## WORK TO COMPLETE
Transcribe the records verbatim, images excluded.

## RECORDS PROVIDED
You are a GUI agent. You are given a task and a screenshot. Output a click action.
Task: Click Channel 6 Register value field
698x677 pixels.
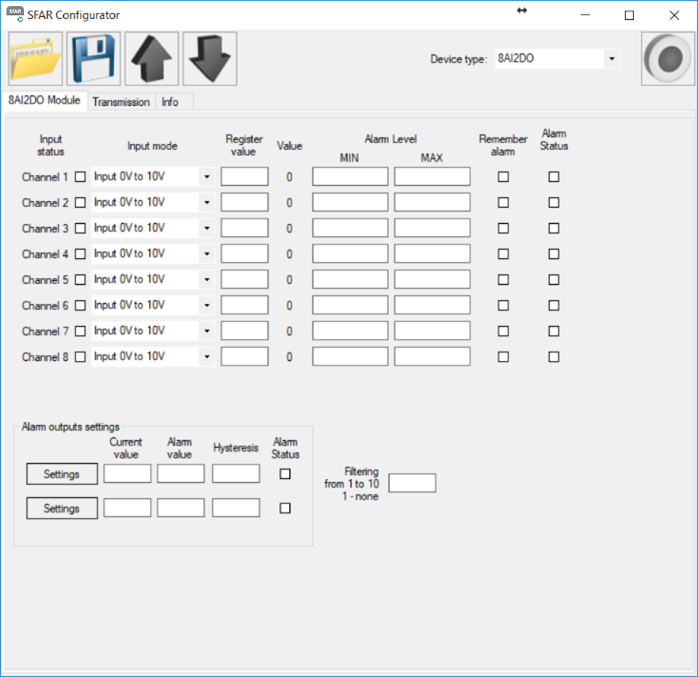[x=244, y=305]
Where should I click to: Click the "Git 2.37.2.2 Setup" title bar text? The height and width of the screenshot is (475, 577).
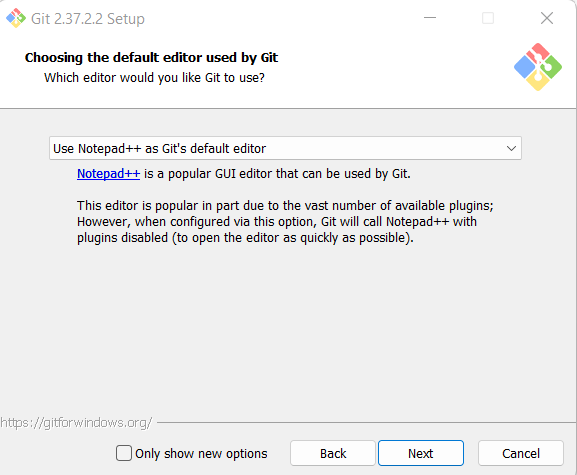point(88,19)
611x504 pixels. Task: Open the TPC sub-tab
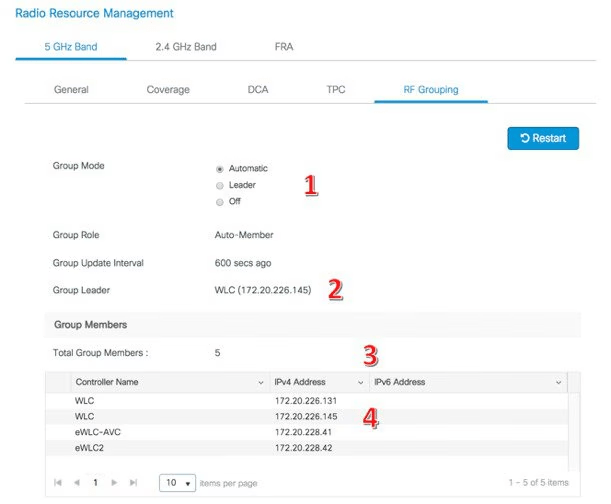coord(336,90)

## RESULT OF THE EXERCISE
You are a GUI agent. You are given a task and a screenshot. Output a click action.
Task: Click Channel 6 Register value field
698x677 pixels.
[x=244, y=305]
Where should I click to: Click the "Git 2.37.2.2 Setup" title bar text? The height and width of the screenshot is (475, 577).
point(88,19)
611x504 pixels. Task: Open the TPC sub-tab
coord(336,90)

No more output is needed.